Der Apotheker war im Mai 2011 zu sechs Jahren und neun Monaten Haft verurteilt worden. Der damals 66-jährige Inhaber einer Apotheke am Kurfürstendamm hatte zwischen 2007 und 2009 Rezepte über Zytostatika abgerechnet, ohne die Medikamente abgegeben zu haben.

Der Mann führte dem Gericht zufolge seit 1980 eine Apotheke, mit der er sich später auf den Vertrieb von HIV-Medikamenten spezialisierte. 2003 habe er begonnen, Kunden einen Teil des Rezeptwertes – zunächst 5 Prozent, später 2 bis 3 Prozent – in bar zu erstatten.

Von 2007 bis 2009 kaufte der Apotheker demnach seinen Kunden Rezepte für 150 bis 500 Euro ab und reichte sie bei den Kassen ein, ohne die Medikamente zu bestellen und abzugeben. Dadurch verursachte der Mann laut Gericht einen Schaden von 10,8 Millionen Euro. Im Laufe der Zeit setzten Kunden und Dritte den Apotheker unter Druck und drohten ihm mit Anzeigen. An diese Personen zahlte er jährlich rund 250.000 Euro.

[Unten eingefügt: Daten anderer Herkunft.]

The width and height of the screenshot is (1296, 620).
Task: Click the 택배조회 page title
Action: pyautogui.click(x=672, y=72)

Ein Sprecher des Landgerichts, das den Apotheker verurteilt hatte, erklärte damals: „Der Beschuldigte ist dann in einen Teufelskreis geraten: Er musste immer weiter machen.“ Vor Gericht hatte der Apotheker ein Geständnis abgelegt. Das wurde ihm strafmildernd angerechnet, ebenso sein Alter. Ihm hatten bis zu neun Jahre Haft gedroht.

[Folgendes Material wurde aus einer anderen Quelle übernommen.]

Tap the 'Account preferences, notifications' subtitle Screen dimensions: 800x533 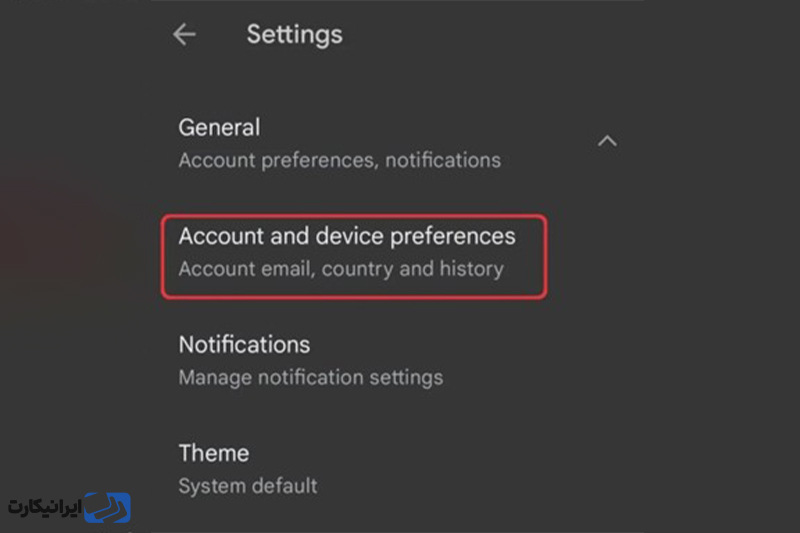[340, 161]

Das Kammergericht wollte dem Apotheker nun aber nicht weiter entgegen kommen: Zwar sei der Verurteilte Erstbestrafter, zu seinen Lasten spreche aber ganz erheblich, dass er über einen langen Zeitraum hinweg mehr als 100 Rezepte monatlich angekauft und die Krankenkassen in hohem Maße geschädigt habe. „Hinzu kommt, dass er dadurch auch die Gesundheit der Menschen, die ihre Medikamente gegen die HIV-Erkrankung nicht einnahmen, gefährdete“, so die Richter.

In Fällen wie diesem würde eine Strafaussetzung aus Sicht der Richter in besonderem Maße auf das Unverständnis der Bevölkerung stoßen und deren Rechtstreue beeinträchtigen. Der Mann habe sich zudem über Jahre hinweg unter Missbrauch seiner Vertrauensstellung als Apotheker immer stärker in sein kriminelles Tun verstrickt.

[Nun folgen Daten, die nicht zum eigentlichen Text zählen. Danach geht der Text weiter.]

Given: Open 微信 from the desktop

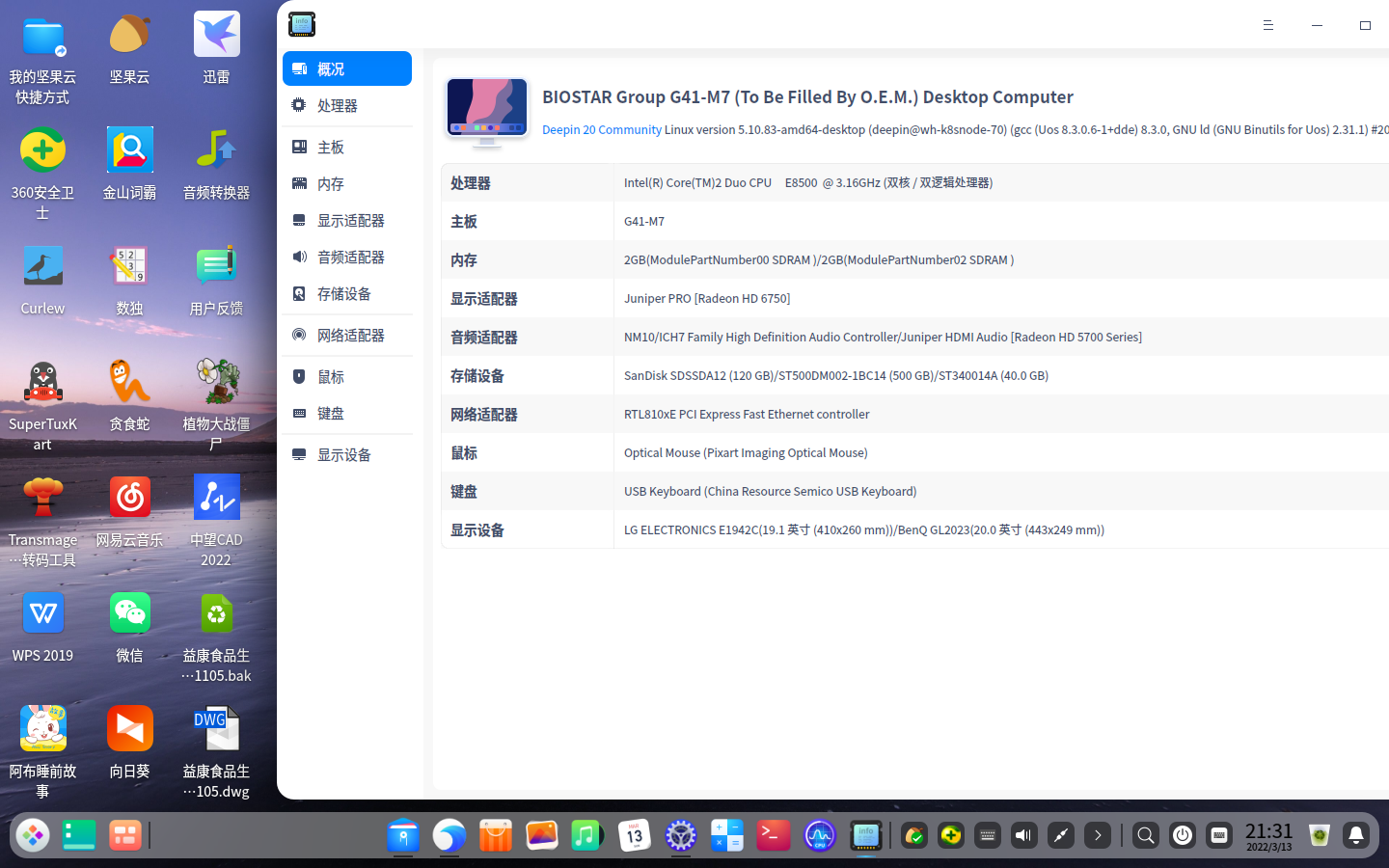Looking at the screenshot, I should click(x=129, y=612).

Außerdem sei dem Apotheker nicht gelungen, sich auch nur ansatzweise mit den Ursachen seiner Straffälligkeit auseinanderzusetzen. Nach wie vor meine er, keine Möglichkeit gehabt zu haben, um „aus der Sache herauszukommen“, da im Falle einer Selbstanzeige seine Eigentumswohnung, die Apotheke und diverse Sportwagen „weg gewesen wären“. Dabei verkenne er seine Anteile an den Taten völlig.

Für ebenso wenig überzeugend halten die Richter den Hinweis, der Apotheker habe die Taten aus persönlicher Not heraus begangen. Zwar habe er das erste Rezept angekauft, um einer Kundin scheinbar zu helfen. Diese einmalige Unterstützung hätte er jedoch auch gewähren können, ohne sich in die Kriminalität zu begeben.

Die Ausführungen der Justizvollzugsanstalt, wonach es sich bei der Straftat „um ein lebensphasisches Ereignis ohne kriminogene Persönlichkeitsanteile“ gehandelt habe, hält das Kammergericht für nicht nachvollziehbar. Denn der Apotheker habe nicht nur eine Straftat begangen, sondern sei wegen 27 Betrugstaten verurteilt worden. Auch das Alter des Apothekers rechtfertige keine andere Beurteilung. Muss der Apotheker tatsächlich die ganze Strafe absitzen, bleibt er noch bis Mitte August 2015 in Haft.